What matters most for real customers? No learning curve with each new lot; trust in the documentation behind every shipment; confidence that product will withstand irregular storage or varying environmental conditions; a technical team fluent in not just the terminology, but the everyday challenges of putting 1-(2'-chloro-5'-sulphophenyl)-3-methyl-5-pyrazolone to use. Technical documentation and application support go hand-in-hand with manufacturing. From guides on solubility ranges, material compatibility, or suggestions for optimizing coupling procedures, we ground our recommendations in actual plant experience and customer feedback, not just theoretical guidelines.
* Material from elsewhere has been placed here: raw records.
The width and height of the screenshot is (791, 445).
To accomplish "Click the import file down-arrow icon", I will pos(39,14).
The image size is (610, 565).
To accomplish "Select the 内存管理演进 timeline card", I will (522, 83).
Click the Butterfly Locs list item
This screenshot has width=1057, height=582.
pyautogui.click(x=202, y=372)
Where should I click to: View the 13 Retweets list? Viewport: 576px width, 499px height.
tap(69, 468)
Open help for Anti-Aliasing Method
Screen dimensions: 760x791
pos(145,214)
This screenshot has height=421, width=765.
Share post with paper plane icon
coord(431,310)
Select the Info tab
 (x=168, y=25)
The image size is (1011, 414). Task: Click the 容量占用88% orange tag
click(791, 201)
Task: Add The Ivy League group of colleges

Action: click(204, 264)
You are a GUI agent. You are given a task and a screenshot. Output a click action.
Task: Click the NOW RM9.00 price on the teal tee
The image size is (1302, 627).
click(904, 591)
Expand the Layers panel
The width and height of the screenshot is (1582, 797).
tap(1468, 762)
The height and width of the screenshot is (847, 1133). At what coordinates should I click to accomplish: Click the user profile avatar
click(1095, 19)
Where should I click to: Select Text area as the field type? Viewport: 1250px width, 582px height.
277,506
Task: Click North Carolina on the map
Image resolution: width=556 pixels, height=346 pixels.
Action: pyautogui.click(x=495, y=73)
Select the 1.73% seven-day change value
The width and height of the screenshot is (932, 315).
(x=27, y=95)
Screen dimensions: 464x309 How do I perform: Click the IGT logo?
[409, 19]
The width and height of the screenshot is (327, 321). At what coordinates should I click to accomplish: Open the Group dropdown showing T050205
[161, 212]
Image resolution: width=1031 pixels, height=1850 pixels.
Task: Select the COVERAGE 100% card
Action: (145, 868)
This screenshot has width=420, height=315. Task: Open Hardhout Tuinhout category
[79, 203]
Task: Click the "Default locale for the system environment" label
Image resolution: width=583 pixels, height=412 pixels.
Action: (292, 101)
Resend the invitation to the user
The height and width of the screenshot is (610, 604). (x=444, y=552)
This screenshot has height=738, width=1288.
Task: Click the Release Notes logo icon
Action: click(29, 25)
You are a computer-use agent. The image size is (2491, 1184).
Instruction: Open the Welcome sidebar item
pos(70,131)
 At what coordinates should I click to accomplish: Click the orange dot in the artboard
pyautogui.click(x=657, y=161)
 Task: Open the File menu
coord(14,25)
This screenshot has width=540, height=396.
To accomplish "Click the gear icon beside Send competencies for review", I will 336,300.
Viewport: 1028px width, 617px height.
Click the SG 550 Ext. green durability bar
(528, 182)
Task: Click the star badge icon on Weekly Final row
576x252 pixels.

Years in chemical manufacturing have underscored a basic truth: reliability comes from attention to detail at every step, not just during final QC checks. Staff training, supplier qualification, batch traceability, and environmental controls all form the ecosystem from which a genuinely top-tier 1-(2'-chloro-5'-sulphophenyl)-3-methyl-5-pyrazolone emerges. From early morning material audits to late night process tweaks, the whole team—from operator to technical director—shares ownership of outcomes. Communication lines remain open, whether the query is technical or logistical or based in policy shifts. Experience teaches that even established processes benefit from periodic critique and outside feedback. Customers, regulators, and internal reviews each sharpen the edge of quality, batch after batch.
This product's journey, from design to daily production, embodies the knowledge and persistence needed to reliably deliver a complex specialty chemical. Every customer order reflects not an anonymous commodity, but the daily collaboration and learning that power much of modern chemical manufacturing. For those that value certainty and repeatable performance in increasingly challenging market conditions, experience and stewardship underpin every shipment of our 1-(2'-chloro-5'-sulphophenyl)-3-methyl-5-pyrazolone.